◆ **PROBLEM**
Which lines below include "agent"? Copy them all.

◆ **Stored items**
☆ ☆ ☆ ☆

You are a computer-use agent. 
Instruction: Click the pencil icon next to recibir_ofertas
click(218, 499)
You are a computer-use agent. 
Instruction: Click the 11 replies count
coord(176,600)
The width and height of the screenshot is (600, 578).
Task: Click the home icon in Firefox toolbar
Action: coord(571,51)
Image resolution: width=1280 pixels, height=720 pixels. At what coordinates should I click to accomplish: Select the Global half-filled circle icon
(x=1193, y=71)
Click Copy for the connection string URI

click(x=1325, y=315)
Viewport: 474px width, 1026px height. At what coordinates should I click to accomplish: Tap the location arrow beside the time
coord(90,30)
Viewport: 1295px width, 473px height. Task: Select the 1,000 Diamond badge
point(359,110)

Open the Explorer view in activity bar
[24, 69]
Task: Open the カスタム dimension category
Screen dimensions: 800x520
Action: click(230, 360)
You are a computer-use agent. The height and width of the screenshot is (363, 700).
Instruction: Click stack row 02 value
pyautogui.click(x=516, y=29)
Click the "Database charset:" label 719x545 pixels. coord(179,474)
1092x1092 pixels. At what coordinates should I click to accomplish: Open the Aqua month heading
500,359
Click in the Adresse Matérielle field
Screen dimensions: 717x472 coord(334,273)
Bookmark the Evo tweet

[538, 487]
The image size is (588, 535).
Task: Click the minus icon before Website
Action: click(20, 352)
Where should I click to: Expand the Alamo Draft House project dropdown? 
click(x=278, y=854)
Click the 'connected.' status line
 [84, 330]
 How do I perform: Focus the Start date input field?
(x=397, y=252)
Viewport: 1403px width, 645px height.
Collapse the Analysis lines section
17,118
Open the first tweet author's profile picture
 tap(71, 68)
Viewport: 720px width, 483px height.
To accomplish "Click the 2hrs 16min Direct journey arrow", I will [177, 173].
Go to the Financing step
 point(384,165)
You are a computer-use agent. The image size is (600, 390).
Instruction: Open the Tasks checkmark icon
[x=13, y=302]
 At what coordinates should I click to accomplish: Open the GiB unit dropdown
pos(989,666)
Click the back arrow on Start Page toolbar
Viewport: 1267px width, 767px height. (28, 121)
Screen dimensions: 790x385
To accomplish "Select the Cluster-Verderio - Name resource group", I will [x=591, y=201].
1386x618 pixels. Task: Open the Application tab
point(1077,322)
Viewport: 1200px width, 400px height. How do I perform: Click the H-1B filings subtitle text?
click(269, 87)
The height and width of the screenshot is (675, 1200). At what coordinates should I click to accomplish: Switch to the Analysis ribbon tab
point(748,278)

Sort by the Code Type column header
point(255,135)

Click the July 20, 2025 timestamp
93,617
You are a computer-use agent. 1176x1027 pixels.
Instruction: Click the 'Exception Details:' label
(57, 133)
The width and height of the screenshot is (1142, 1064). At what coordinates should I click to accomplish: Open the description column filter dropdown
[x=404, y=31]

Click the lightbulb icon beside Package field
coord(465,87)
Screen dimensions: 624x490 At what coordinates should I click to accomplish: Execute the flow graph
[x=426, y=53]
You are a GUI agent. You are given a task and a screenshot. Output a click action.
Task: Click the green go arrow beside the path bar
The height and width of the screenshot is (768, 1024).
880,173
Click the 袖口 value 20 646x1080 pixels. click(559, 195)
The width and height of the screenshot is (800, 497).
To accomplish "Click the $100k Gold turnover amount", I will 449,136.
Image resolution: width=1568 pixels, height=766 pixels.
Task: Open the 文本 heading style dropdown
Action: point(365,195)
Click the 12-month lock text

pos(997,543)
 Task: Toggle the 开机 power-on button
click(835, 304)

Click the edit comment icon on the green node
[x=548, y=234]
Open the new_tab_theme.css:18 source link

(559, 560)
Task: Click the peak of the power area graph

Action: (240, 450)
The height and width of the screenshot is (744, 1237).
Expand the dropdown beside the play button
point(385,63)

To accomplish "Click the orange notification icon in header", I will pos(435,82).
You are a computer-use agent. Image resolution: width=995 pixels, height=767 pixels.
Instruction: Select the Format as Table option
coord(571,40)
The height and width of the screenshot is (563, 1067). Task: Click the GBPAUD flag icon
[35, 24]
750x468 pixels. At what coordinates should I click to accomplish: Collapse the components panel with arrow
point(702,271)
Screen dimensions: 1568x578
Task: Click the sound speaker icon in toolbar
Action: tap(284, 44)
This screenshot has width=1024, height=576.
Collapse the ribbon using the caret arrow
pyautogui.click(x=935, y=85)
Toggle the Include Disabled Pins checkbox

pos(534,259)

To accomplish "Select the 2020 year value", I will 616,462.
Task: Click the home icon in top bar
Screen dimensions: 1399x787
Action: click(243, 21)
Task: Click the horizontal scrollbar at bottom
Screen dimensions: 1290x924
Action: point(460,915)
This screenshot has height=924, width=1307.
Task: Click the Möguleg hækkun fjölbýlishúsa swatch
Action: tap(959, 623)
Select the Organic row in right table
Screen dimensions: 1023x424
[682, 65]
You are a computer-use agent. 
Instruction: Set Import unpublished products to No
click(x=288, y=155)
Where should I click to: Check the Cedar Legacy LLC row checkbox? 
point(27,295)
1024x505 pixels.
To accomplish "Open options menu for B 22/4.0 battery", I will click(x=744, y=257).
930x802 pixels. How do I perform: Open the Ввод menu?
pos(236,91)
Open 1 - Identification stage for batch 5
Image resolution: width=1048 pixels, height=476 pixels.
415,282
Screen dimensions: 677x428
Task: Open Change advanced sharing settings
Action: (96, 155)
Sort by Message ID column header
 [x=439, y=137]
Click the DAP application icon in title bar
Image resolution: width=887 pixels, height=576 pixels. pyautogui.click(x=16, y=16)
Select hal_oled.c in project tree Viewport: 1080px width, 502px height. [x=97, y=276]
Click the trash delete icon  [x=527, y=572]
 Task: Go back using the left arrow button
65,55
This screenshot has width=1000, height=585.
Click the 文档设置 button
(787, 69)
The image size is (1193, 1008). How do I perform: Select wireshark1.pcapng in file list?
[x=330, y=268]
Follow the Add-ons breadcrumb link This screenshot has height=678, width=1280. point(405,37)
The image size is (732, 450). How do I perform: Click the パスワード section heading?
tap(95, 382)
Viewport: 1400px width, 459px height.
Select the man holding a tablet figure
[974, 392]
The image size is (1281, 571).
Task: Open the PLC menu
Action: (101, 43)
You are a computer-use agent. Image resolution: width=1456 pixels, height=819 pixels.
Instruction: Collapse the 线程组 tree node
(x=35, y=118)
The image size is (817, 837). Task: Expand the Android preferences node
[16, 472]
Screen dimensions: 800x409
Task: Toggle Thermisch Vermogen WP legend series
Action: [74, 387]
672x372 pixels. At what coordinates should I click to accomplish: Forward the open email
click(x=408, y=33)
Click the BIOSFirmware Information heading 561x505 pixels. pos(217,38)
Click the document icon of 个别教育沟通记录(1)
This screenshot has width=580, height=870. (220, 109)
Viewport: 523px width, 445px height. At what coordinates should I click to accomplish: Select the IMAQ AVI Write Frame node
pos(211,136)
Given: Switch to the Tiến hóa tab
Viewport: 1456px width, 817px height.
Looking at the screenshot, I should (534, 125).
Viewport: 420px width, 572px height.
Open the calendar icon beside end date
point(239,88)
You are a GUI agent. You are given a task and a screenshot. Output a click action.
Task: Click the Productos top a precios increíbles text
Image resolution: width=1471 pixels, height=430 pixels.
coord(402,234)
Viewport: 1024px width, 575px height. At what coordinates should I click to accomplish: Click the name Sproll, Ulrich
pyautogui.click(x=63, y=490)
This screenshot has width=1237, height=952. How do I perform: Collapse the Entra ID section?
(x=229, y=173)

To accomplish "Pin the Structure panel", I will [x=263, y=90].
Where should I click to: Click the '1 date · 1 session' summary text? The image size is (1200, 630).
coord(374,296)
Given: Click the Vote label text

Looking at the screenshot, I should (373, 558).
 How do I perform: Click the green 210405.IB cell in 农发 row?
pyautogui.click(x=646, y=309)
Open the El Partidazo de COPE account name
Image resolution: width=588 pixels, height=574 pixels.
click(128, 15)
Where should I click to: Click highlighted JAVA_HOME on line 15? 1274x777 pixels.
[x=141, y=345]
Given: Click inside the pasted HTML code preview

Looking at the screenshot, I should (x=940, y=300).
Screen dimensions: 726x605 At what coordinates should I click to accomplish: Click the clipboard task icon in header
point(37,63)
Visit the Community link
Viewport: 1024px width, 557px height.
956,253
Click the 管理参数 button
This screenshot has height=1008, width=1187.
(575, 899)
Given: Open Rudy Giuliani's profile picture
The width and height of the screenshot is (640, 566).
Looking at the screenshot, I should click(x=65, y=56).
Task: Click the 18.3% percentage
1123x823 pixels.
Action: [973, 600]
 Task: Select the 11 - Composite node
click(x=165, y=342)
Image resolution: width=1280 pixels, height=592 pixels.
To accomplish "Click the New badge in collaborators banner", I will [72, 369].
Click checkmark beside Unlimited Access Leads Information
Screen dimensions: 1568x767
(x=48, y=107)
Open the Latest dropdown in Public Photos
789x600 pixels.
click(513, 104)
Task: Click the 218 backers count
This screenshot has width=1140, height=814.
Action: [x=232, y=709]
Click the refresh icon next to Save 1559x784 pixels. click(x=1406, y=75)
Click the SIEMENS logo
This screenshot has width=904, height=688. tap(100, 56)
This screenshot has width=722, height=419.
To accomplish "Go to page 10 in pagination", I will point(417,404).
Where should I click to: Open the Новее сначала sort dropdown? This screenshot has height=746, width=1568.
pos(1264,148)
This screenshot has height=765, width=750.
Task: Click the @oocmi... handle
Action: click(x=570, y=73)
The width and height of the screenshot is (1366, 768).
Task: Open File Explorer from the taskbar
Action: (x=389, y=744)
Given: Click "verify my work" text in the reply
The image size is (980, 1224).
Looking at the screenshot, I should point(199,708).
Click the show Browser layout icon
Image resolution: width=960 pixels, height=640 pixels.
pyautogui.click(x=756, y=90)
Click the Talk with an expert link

☆ ☆ ☆ ☆

◆ **ANSWER SPACE**
You are a computer-use agent. 
You are a computer-use agent. 
You are a computer-use agent. The height and width of the screenshot is (363, 700).
You are a computer-use agent. The image size is (600, 390).
You are a computer-use agent. 1176x1027 pixels.
You are a GUI agent. You are given a task and a screenshot. Output a click action.
You are a computer-use agent. Image resolution: width=995 pixels, height=767 pixels.
You are a computer-use agent. 
You are a computer-use agent. Image resolution: width=1456 pixels, height=819 pixels.
You are a GUI agent. You are given a task and a screenshot. Output a click action.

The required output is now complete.